[Tasks to carry out]
A) Answer the following questions using the forum story.
(i) Into what can the kid transform?
(ii) When did the kid discover this ability?
(iii) What is the name of the cat that walks up to the man?
B) Write out the forum story between "The kid look" and "to sleep well.", inclusive.
C) Extend the forum story onward from the point at which it stops.

[Reading passage]
=====

The kid walks cautiously up to homeless guy.

"Don't be afraid, I'm not a spider, I don't bite."

"Funny you say that. But you may not like to be with me."

"Let me guess. You're one of those mutant."

"How did you know?"

"It is written in your face. And why would that bother me. I talk to rats and cats, so why I wouldn't talk to a mutant. At least you'll have something interesting to say. Here, take a seat. Want a sanwich. not really fresh, but better than an empty stomach."

"No thanks."

"So, what make you so special."

"What?"

"What you're mutation?"

"I... I can transform into spiders."

"Oh... sorry for what I said earlier. Didn't know."

"No harms done. I just don't quite control it yet. I just discovered that this week."

"Well take a good nap. It will help you. I will go to looks at that bakery. They are about to give the bread they hadn't sold today. Not fresh enough for tommorow, but really good for us. Jasper, come here."

A cat start to walk up to the man.

"Take a look to our new friend. He will need our help tonight."

The kid look at the men with a strange look.

"I was serious when I said I talk to cats and rats..." he say with a smile, and he leaves. The kid pull the blanket over him and stare at the cat for a moment. Jasper, as the man call the cat, was lying down and seems to take a nap. The kid closed his eye, and maybe for once, he would be able to sleep well.


----------



## Velmont (Mar 29, 2004)

I hope it isn't too long, and that you don't mind about mistake


----------



## Rybaer (Mar 29, 2004)

=====

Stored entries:
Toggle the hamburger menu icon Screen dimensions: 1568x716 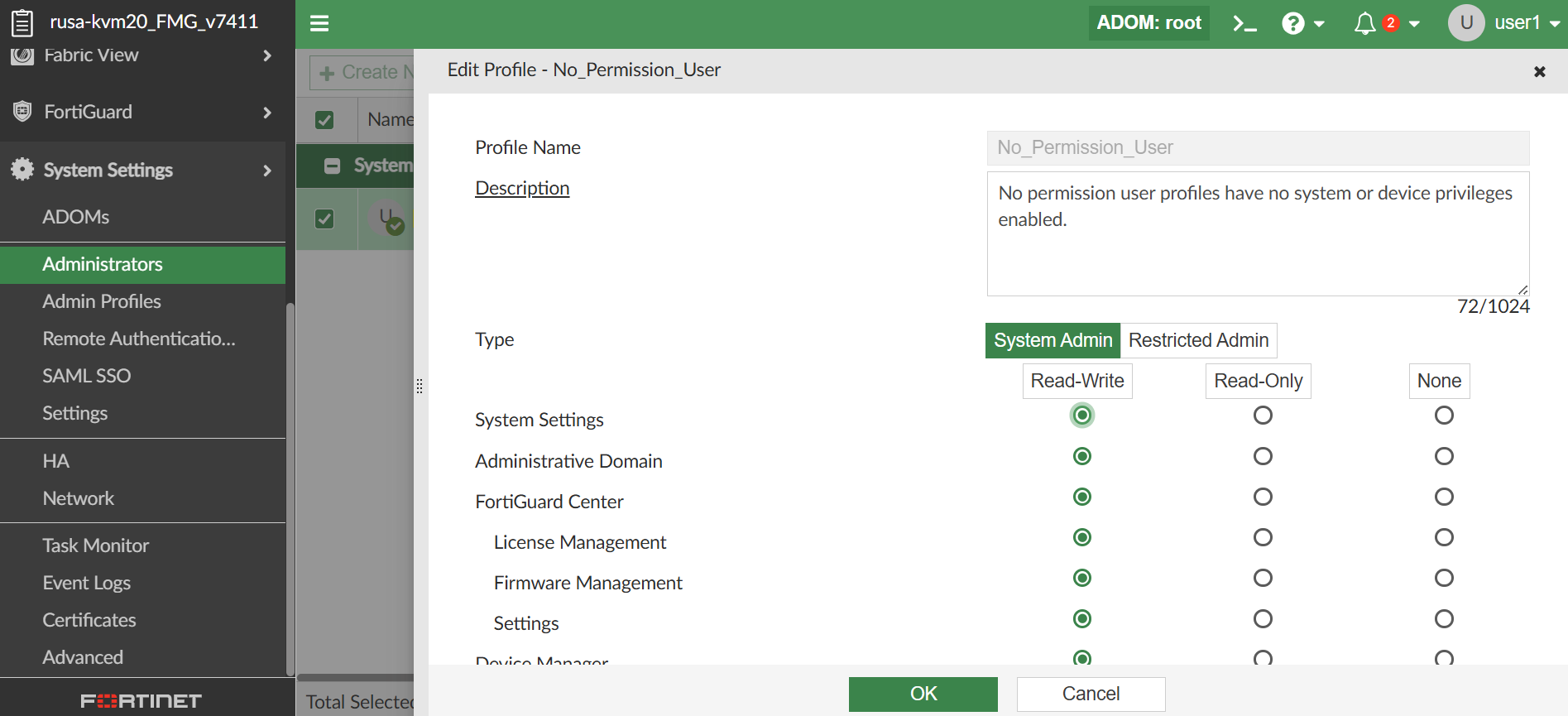point(319,23)
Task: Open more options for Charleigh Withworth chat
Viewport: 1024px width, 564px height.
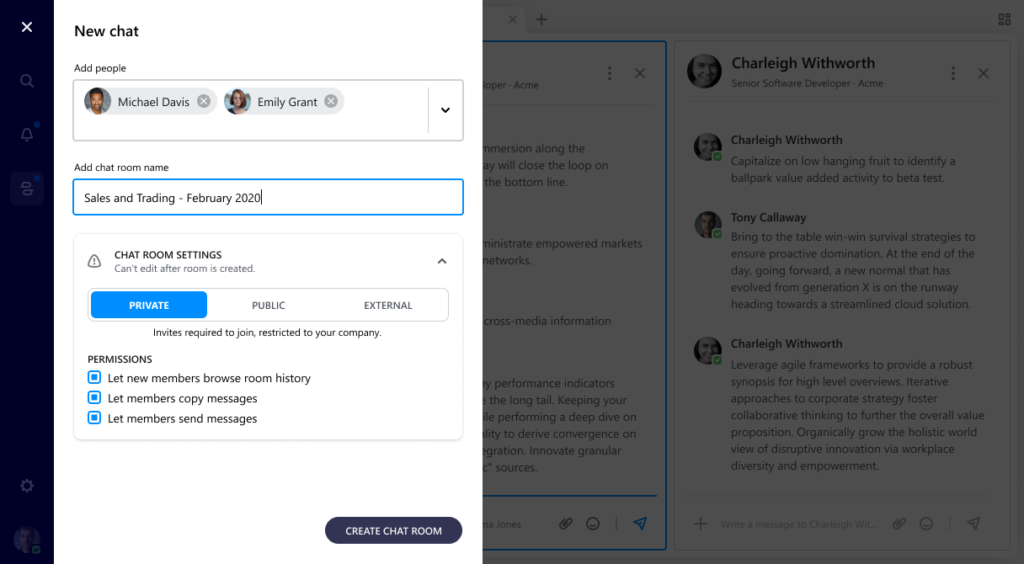Action: (953, 73)
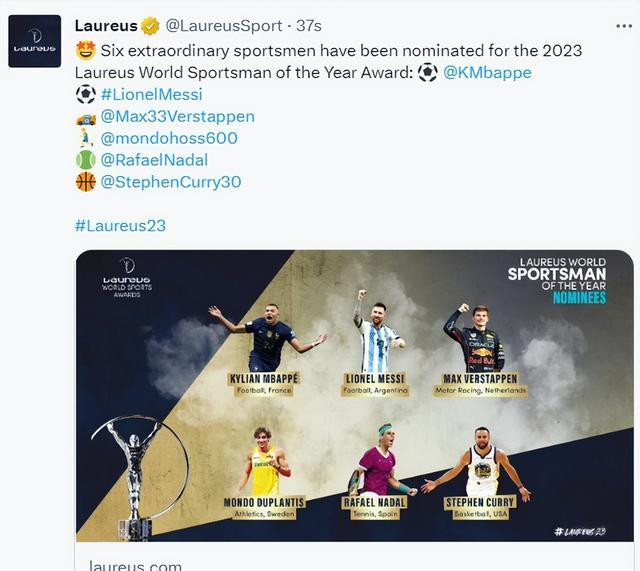Open the tweet's three-dot more menu

click(624, 26)
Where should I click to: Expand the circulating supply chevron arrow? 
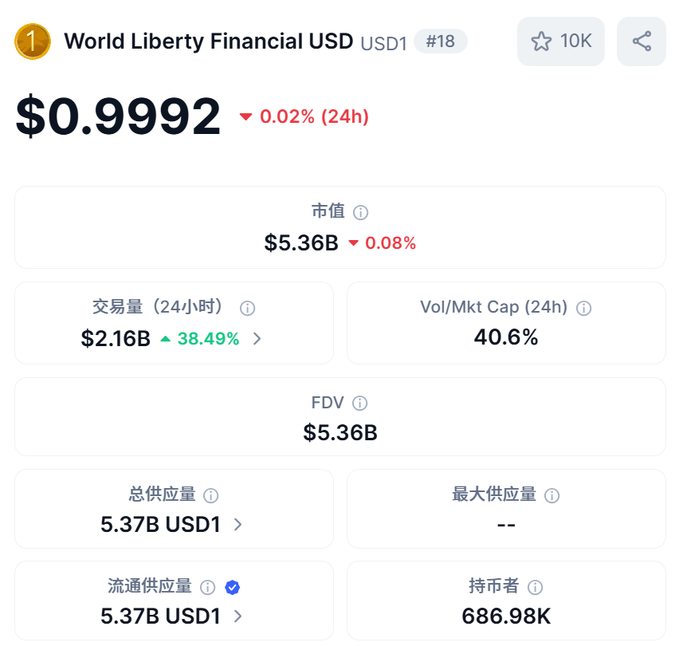click(237, 616)
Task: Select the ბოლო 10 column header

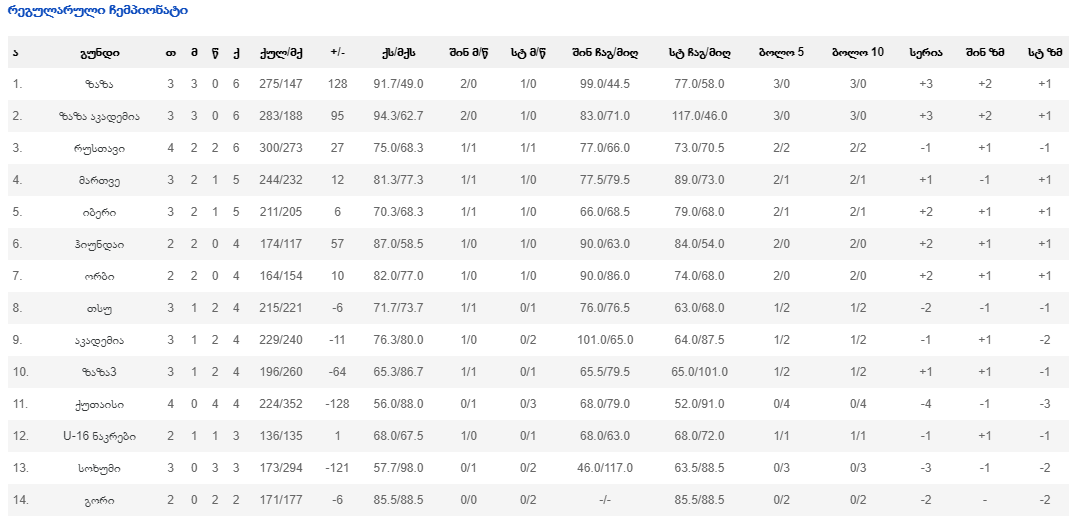Action: pyautogui.click(x=858, y=52)
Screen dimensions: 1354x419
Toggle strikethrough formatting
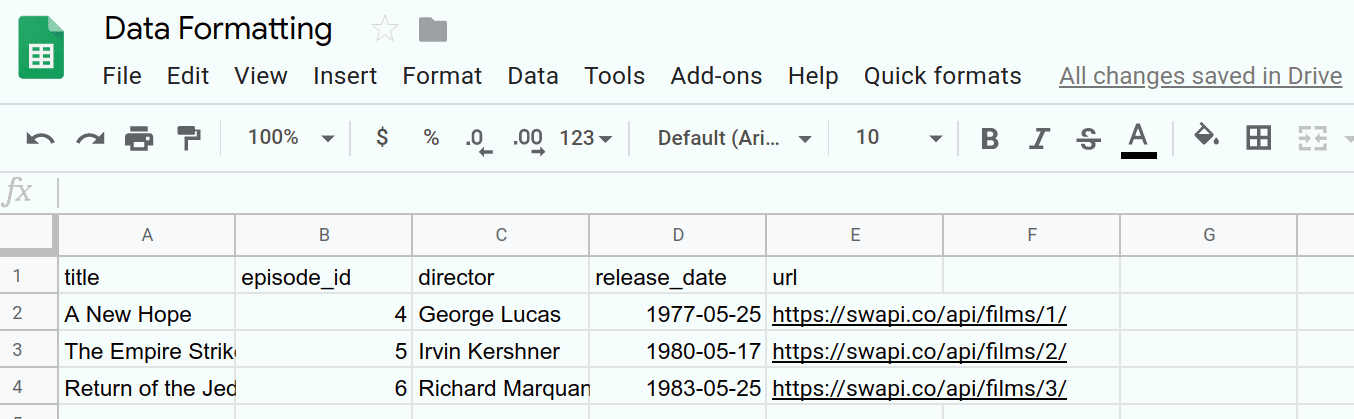pos(1088,138)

=====

[Exercise results]
A)
(i) Spiders.
(ii) This week.
(iii) Jasper.

B)
The kid look at the men with a strange look.

"I was serious when I said I talk to cats and rats..." he say with a smile, and he leaves. The kid pull the blanket over him and stare at the cat for a moment. Jasper, as the man call the cat, was lying down and seems to take a nap. The kid closed his eye, and maybe for once, he would be able to sleep well.

C)
Like the story.  I particularly liked the "minor mutant" at the end who can speak with cats and rats.  Could be a fun, occasional NPC/contact.


----------



## Rybaer (Mar 31, 2004)

*bump*

Any more progress, anyone?


----------



## Radiant (Mar 31, 2004)

Rybaer said:
			
		

> *bump*
> 
> Any more progress, anyone?




will post Jorgi's background tomorow.


----------



## Mimic (Mar 31, 2004)

D'oh, knew I was forgetting something, will post something ASAP


----------



## Keia (Mar 31, 2004)

Mimic said:
			
		

> D'oh, knew I was forgetting something, will post something ASAP




Working on the character as I type, should have something by tomorrow pm

Keia


----------



## Rybaer (Mar 31, 2004)

One other request.  Could everyone try to provide a good physical description of your character to help me visualize him/her?  Picking an actor who would play the character in a movie would be fine.  Pictures, or if you're artistic a drawing, would also be great...though that's certainly going above and beyond the call.

Over the next two weeks, I'll be entertaining family from out of town and then going out of town myself.  I should have access to the internet throughout and will occasionally chime in, but don't expect play to really get going until after that.  Plenty of time to get the character and their backgrounds fleshed out and ready to play.


----------



## Keia (Mar 31, 2004)

Thanks for the update.  For my character's visualization, think Sean Connery ('Hunt for the Red October' look and age) as a self-help guru who developed "psionic" powers (from the sorcery power).

Keia


----------



## Velmont (Mar 31, 2004)

The look of my character... well, physically, it may be seen a bit easy, but it would be the same actor that play spiderman (soory, not good with actor name). I would give to my character almost 20, but not quite, but in maturity, I would gie him two or three year less.


----------



## Mimic (Mar 31, 2004)

For his unaltered state Thomas would be about the same body shape as Arnold from the Conan movies, possibly a little shorter and smaller but pretty close. Definately a bodybuilder type.

For his rock form think The Thing on steroids...


----------



## Rybaer (Apr 1, 2004)

Sean Connery, Tobey Maguire, and Arnold Schwarzenegger.  I think this cast may be pushing our budgetary limits already.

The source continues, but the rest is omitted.